▶ **REQUIRED ACTION**
Your copy should run exactly from the line containing "Refresh the generated SQL preview" to the last line of the entries below, and it should include no pictures.

++++ EXTRACTED RECORDS ++++

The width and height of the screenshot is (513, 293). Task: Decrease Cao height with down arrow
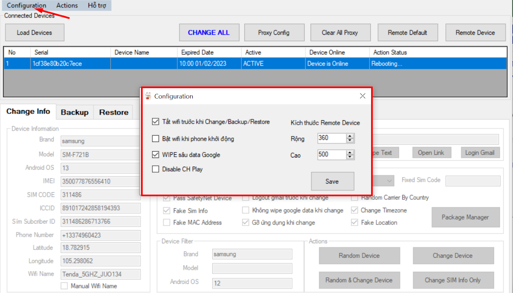coord(350,157)
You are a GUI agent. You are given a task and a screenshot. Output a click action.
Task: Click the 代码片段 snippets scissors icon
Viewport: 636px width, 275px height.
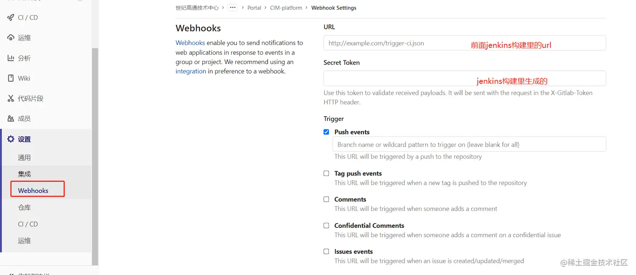point(11,99)
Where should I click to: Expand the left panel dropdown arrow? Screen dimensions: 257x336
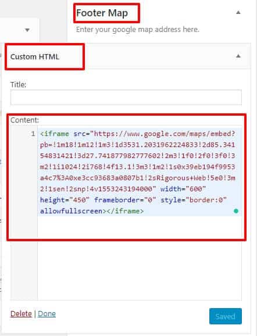(27, 30)

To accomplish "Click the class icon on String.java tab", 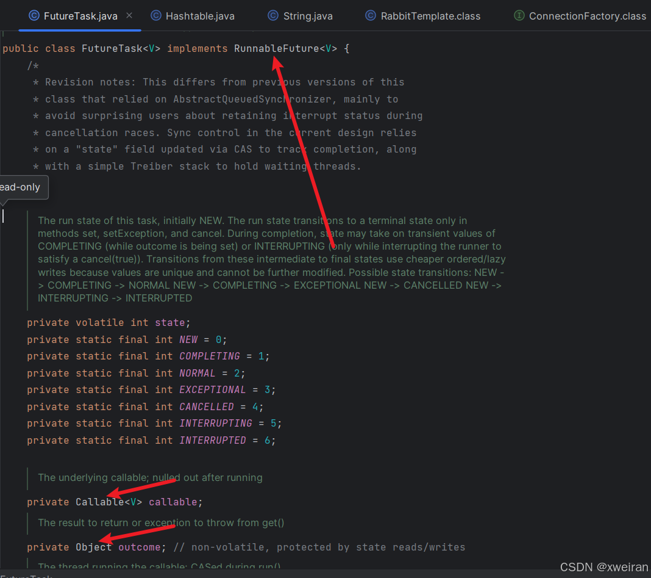I will [272, 16].
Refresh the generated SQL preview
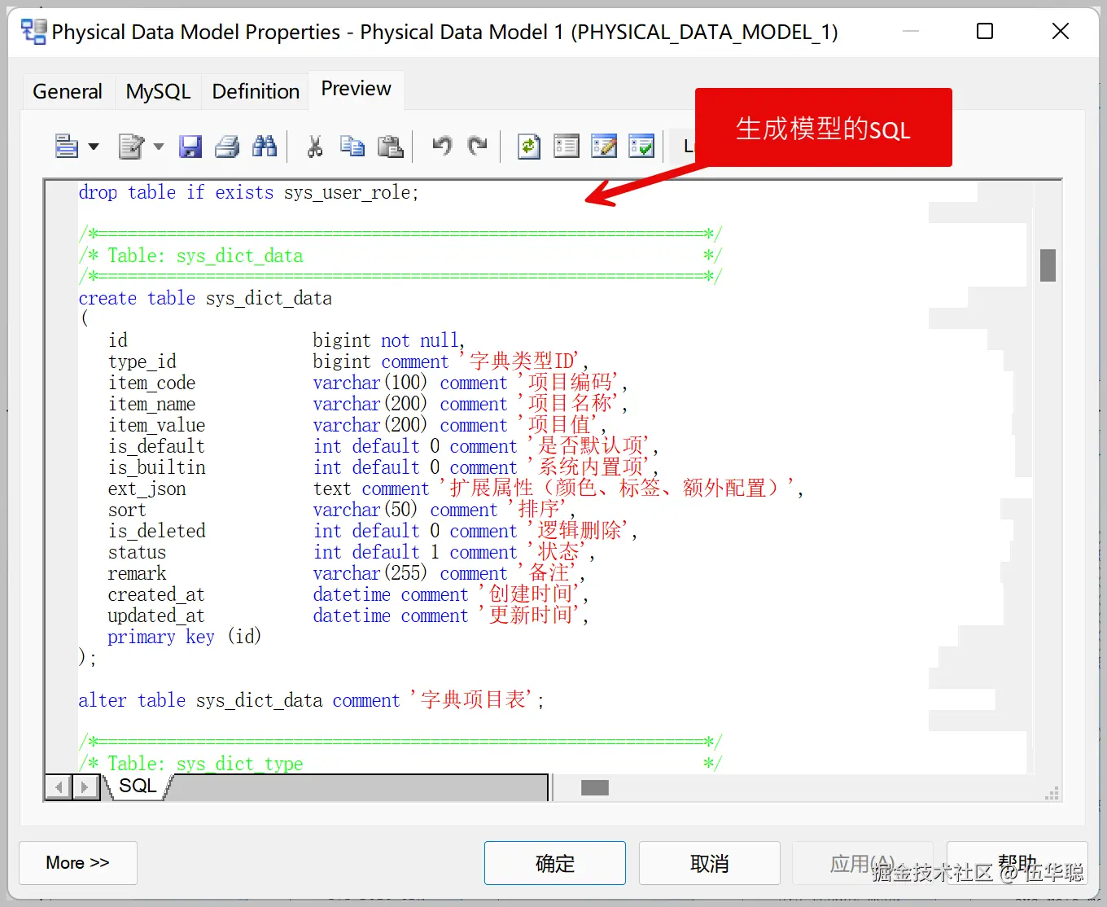Screen dimensions: 1107x907 (x=528, y=146)
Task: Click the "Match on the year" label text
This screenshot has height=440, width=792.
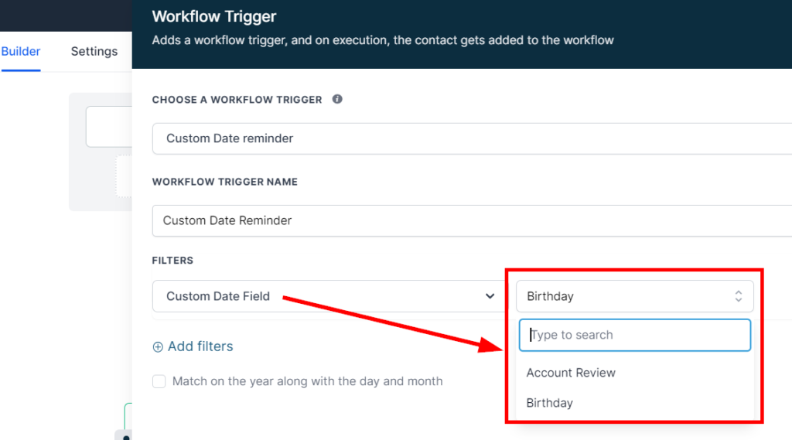Action: [307, 381]
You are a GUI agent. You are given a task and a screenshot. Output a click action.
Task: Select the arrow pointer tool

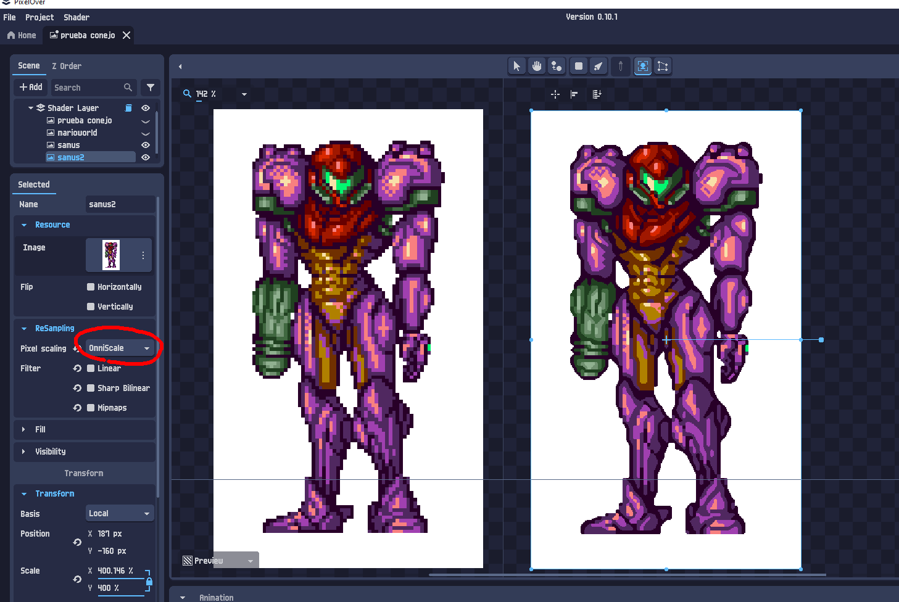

++++

▶ **TASK SOLUTION**
Refresh the generated SQL preview
Screen dimensions: 1107x907 (x=528, y=146)
Task: Click the "Match on the year" label text
This screenshot has height=440, width=792.
Action: [307, 381]
You are a GUI agent. You are given a task and a screenshot. Output a click action.
Task: Select the arrow pointer tool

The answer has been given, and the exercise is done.